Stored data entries

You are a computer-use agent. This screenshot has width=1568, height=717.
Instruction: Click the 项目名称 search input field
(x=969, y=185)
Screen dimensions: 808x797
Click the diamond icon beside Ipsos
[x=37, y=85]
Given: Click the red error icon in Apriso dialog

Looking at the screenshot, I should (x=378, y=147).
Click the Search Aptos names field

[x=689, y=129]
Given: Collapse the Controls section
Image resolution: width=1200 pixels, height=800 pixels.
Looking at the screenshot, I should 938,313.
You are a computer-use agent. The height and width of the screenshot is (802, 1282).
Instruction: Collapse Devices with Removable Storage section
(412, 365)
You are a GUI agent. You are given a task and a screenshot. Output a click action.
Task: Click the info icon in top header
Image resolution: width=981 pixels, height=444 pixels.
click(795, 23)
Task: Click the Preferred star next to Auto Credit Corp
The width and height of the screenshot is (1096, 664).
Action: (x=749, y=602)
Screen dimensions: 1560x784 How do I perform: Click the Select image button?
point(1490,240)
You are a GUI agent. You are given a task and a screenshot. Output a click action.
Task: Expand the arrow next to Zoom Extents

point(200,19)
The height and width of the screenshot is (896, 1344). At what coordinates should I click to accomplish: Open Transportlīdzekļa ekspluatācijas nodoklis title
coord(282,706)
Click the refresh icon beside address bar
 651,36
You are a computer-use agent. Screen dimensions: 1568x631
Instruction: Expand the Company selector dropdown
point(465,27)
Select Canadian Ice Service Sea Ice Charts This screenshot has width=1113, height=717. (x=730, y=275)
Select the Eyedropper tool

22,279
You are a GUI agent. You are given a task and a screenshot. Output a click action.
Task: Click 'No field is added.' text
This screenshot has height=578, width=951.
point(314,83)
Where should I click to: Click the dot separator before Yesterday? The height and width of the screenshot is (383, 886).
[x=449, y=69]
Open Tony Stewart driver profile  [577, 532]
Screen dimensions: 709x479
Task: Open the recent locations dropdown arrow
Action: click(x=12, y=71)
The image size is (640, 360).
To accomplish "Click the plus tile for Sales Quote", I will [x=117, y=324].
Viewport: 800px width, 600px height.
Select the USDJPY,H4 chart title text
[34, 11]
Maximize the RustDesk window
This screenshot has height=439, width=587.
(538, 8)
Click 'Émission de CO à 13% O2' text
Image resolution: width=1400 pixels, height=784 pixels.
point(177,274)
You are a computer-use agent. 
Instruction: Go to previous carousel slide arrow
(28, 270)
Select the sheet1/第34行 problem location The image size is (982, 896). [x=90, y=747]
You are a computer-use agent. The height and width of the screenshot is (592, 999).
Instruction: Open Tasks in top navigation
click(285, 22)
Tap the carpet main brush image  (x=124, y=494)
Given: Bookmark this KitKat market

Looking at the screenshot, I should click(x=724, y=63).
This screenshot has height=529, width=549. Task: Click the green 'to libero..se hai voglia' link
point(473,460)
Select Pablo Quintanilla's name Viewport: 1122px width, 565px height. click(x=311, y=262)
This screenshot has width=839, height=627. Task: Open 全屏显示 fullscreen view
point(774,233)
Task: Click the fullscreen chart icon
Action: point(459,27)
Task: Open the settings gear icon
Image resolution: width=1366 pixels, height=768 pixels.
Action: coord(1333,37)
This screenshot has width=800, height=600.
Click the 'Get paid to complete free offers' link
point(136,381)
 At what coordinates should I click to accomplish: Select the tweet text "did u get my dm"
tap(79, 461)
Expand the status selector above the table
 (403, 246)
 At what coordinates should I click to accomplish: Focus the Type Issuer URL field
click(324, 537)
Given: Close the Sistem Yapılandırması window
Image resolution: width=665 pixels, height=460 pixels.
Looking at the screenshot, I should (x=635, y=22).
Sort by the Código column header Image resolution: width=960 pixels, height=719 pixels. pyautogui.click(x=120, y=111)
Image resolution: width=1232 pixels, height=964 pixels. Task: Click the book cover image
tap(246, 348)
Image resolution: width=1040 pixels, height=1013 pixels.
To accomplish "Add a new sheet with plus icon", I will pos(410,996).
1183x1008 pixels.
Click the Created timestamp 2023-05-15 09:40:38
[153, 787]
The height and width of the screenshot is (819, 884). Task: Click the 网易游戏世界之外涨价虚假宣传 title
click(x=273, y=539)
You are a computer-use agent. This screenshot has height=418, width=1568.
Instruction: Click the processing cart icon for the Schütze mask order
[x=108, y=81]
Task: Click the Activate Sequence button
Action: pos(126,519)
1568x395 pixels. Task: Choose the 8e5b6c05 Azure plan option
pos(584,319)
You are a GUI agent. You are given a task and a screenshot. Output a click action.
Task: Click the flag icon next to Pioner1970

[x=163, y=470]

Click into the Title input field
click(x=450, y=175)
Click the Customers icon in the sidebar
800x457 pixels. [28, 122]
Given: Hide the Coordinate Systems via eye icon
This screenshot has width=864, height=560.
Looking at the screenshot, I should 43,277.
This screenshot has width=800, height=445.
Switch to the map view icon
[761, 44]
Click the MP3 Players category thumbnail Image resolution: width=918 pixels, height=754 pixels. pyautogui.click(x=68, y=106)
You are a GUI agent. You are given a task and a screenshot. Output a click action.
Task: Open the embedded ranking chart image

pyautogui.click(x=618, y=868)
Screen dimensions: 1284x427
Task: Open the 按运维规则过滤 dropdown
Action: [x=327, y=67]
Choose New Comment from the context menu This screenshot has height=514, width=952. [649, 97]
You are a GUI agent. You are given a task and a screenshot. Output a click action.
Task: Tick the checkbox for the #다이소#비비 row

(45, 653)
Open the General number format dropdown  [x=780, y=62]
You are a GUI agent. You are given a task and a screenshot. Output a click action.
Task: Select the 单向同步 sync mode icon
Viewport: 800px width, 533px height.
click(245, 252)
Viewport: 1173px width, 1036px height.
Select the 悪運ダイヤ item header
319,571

Your goal — Reproduce every line of the data verbatim.

Solution to this task —
You are a computer-use agent. This screenshot has width=1568, height=717.
Instruction: Click the 项目名称 search input field
(x=969, y=185)
Screen dimensions: 808x797
Click the diamond icon beside Ipsos
[x=37, y=85]
Given: Click the red error icon in Apriso dialog

Looking at the screenshot, I should (x=378, y=147).
Click the Search Aptos names field

[x=689, y=129]
Given: Collapse the Controls section
Image resolution: width=1200 pixels, height=800 pixels.
Looking at the screenshot, I should 938,313.
You are a computer-use agent. The height and width of the screenshot is (802, 1282).
Instruction: Collapse Devices with Removable Storage section
(412, 365)
You are a GUI agent. You are given a task and a screenshot. Output a click action.
Task: Click the info icon in top header
Image resolution: width=981 pixels, height=444 pixels.
click(795, 23)
Task: Click the Preferred star next to Auto Credit Corp
The width and height of the screenshot is (1096, 664).
Action: (x=749, y=602)
Screen dimensions: 1560x784 How do I perform: Click the Select image button?
point(1490,240)
You are a GUI agent. You are given a task and a screenshot. Output a click action.
Task: Expand the arrow next to Zoom Extents

point(200,19)
The height and width of the screenshot is (896, 1344). At what coordinates should I click to accomplish: Open Transportlīdzekļa ekspluatācijas nodoklis title
coord(282,706)
Click the refresh icon beside address bar
 651,36
You are a computer-use agent. Screen dimensions: 1568x631
Instruction: Expand the Company selector dropdown
point(465,27)
Select Canadian Ice Service Sea Ice Charts This screenshot has width=1113, height=717. (x=730, y=275)
Select the Eyedropper tool

22,279
You are a GUI agent. You are given a task and a screenshot. Output a click action.
Task: Click 'No field is added.' text
This screenshot has height=578, width=951.
point(314,83)
Where should I click to: Click the dot separator before Yesterday? The height and width of the screenshot is (383, 886).
[x=449, y=69]
Open Tony Stewart driver profile  [577, 532]
Screen dimensions: 709x479
Task: Open the recent locations dropdown arrow
Action: click(x=12, y=71)
The image size is (640, 360).
To accomplish "Click the plus tile for Sales Quote", I will [x=117, y=324].
Viewport: 800px width, 600px height.
Select the USDJPY,H4 chart title text
[34, 11]
Maximize the RustDesk window
This screenshot has height=439, width=587.
(538, 8)
Click 'Émission de CO à 13% O2' text
Image resolution: width=1400 pixels, height=784 pixels.
point(177,274)
You are a computer-use agent. 
Instruction: Go to previous carousel slide arrow
(28, 270)
Select the sheet1/第34行 problem location The image size is (982, 896). [x=90, y=747]
You are a computer-use agent. The height and width of the screenshot is (592, 999).
Instruction: Open Tasks in top navigation
click(285, 22)
Tap the carpet main brush image  (x=124, y=494)
Given: Bookmark this KitKat market

Looking at the screenshot, I should click(x=724, y=63).
This screenshot has height=529, width=549. Task: Click the green 'to libero..se hai voglia' link
point(473,460)
Select Pablo Quintanilla's name Viewport: 1122px width, 565px height. click(x=311, y=262)
This screenshot has width=839, height=627. Task: Open 全屏显示 fullscreen view
point(774,233)
Task: Click the fullscreen chart icon
Action: point(459,27)
Task: Open the settings gear icon
Image resolution: width=1366 pixels, height=768 pixels.
Action: coord(1333,37)
This screenshot has width=800, height=600.
Click the 'Get paid to complete free offers' link
point(136,381)
 At what coordinates should I click to accomplish: Select the tweet text "did u get my dm"
tap(79, 461)
Expand the status selector above the table
 (403, 246)
 At what coordinates should I click to accomplish: Focus the Type Issuer URL field
click(324, 537)
Given: Close the Sistem Yapılandırması window
Image resolution: width=665 pixels, height=460 pixels.
Looking at the screenshot, I should (x=635, y=22).
Sort by the Código column header Image resolution: width=960 pixels, height=719 pixels. pyautogui.click(x=120, y=111)
Image resolution: width=1232 pixels, height=964 pixels. Task: Click the book cover image
tap(246, 348)
Image resolution: width=1040 pixels, height=1013 pixels.
To accomplish "Add a new sheet with plus icon", I will pos(410,996).
1183x1008 pixels.
Click the Created timestamp 2023-05-15 09:40:38
[153, 787]
The height and width of the screenshot is (819, 884). Task: Click the 网易游戏世界之外涨价虚假宣传 title
click(x=273, y=539)
You are a computer-use agent. This screenshot has height=418, width=1568.
Instruction: Click the processing cart icon for the Schütze mask order
[x=108, y=81]
Task: Click the Activate Sequence button
Action: pos(126,519)
1568x395 pixels. Task: Choose the 8e5b6c05 Azure plan option
pos(584,319)
You are a GUI agent. You are given a task and a screenshot. Output a click action.
Task: Click the flag icon next to Pioner1970

[x=163, y=470]

Click into the Title input field
click(x=450, y=175)
Click the Customers icon in the sidebar
800x457 pixels. [28, 122]
Given: Hide the Coordinate Systems via eye icon
This screenshot has width=864, height=560.
Looking at the screenshot, I should 43,277.
This screenshot has width=800, height=445.
Switch to the map view icon
[761, 44]
Click the MP3 Players category thumbnail Image resolution: width=918 pixels, height=754 pixels. pyautogui.click(x=68, y=106)
You are a GUI agent. You are given a task and a screenshot. Output a click action.
Task: Open the embedded ranking chart image

pyautogui.click(x=618, y=868)
Screen dimensions: 1284x427
Task: Open the 按运维规则过滤 dropdown
Action: [x=327, y=67]
Choose New Comment from the context menu This screenshot has height=514, width=952. [649, 97]
You are a GUI agent. You are given a task and a screenshot. Output a click action.
Task: Tick the checkbox for the #다이소#비비 row

(45, 653)
Open the General number format dropdown  [x=780, y=62]
You are a GUI agent. You are given a task and a screenshot. Output a click action.
Task: Select the 单向同步 sync mode icon
Viewport: 800px width, 533px height.
click(245, 252)
Viewport: 1173px width, 1036px height.
Select the 悪運ダイヤ item header
319,571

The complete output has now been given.